> [Objective]: Locate every line below that contains the string "dimensions", with case counting, and copy each of those lines.

> [Dataset records]:

** BEGIN **

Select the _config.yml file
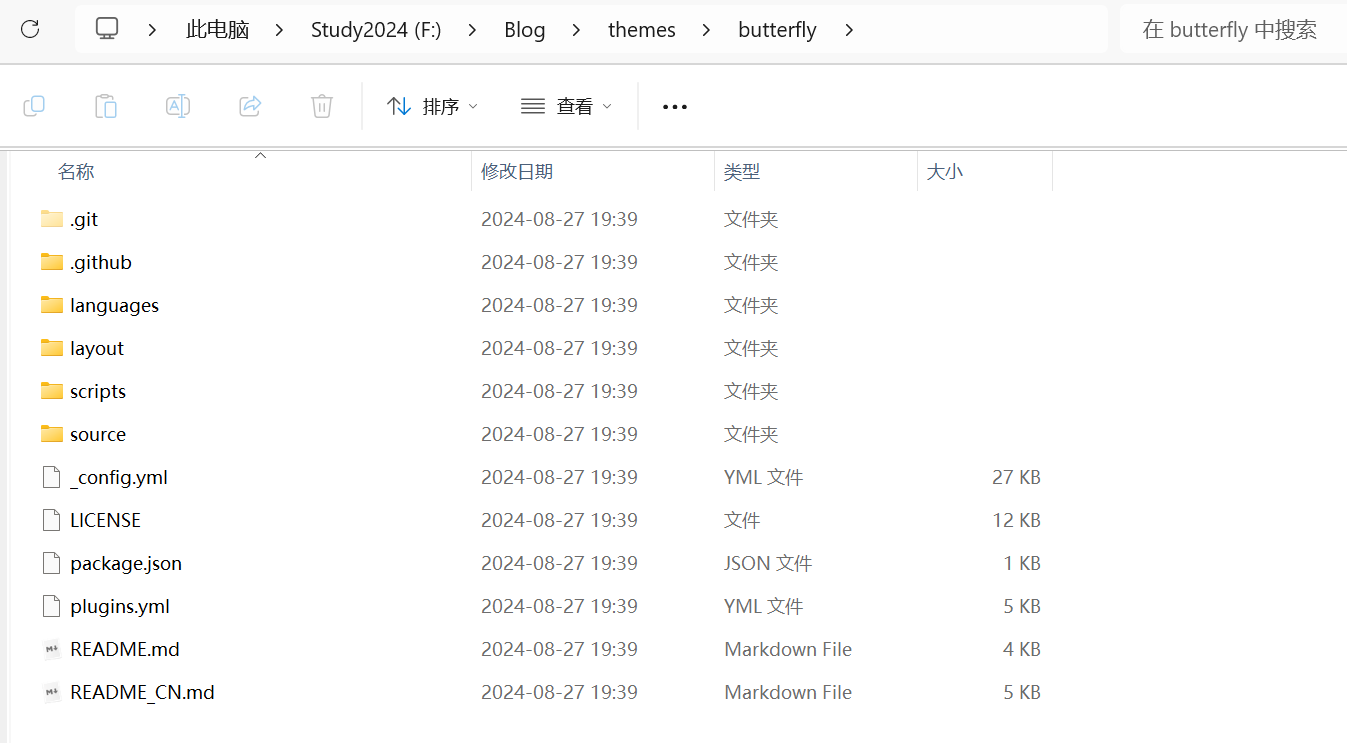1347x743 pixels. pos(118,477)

** END **
** BEGIN **

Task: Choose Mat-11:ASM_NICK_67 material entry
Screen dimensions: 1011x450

** END **
** BEGIN **

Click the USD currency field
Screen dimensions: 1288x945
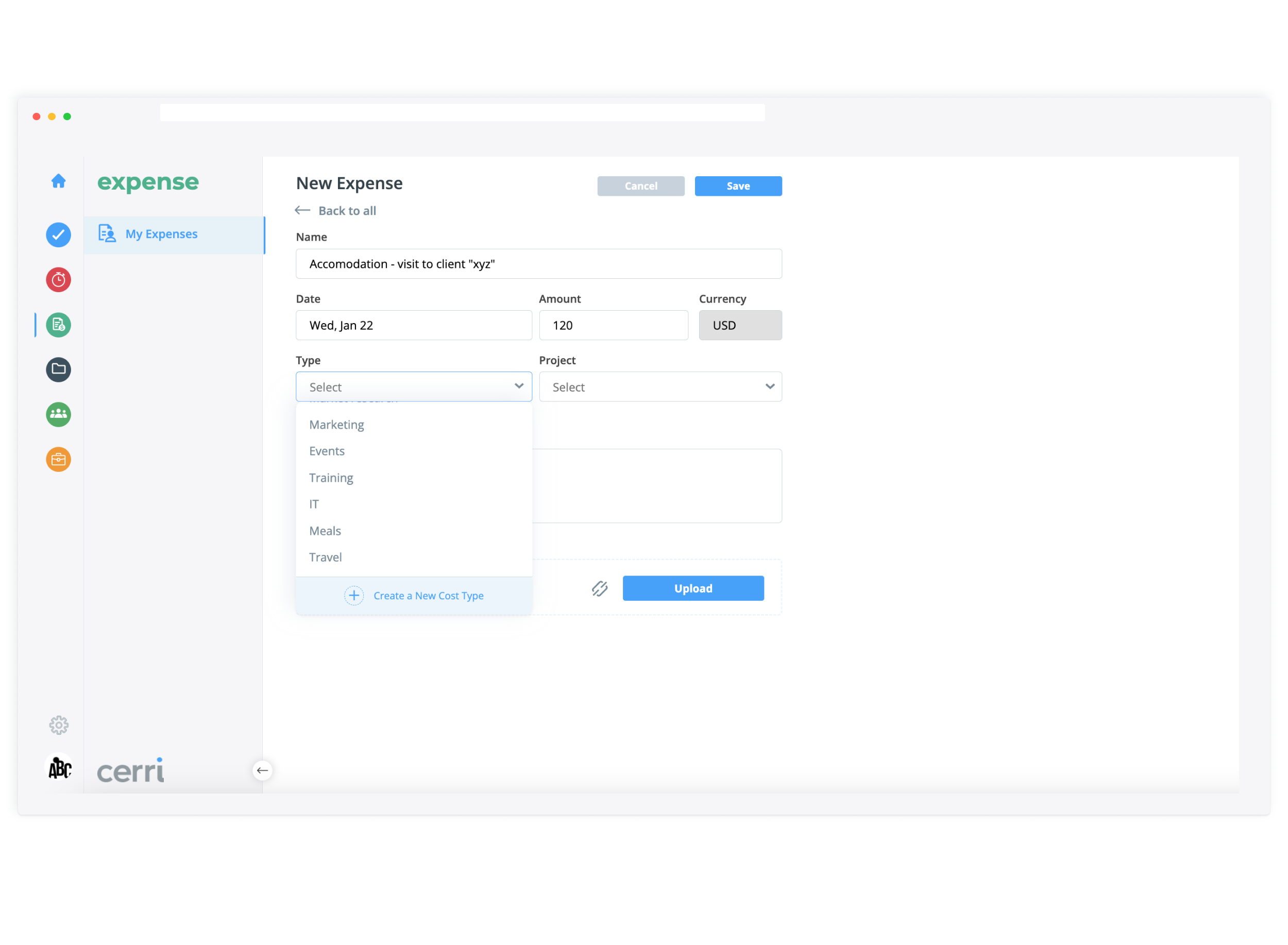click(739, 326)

** END **

> [Written answer]:
Screen dimensions: 1011x450
Screen dimensions: 1288x945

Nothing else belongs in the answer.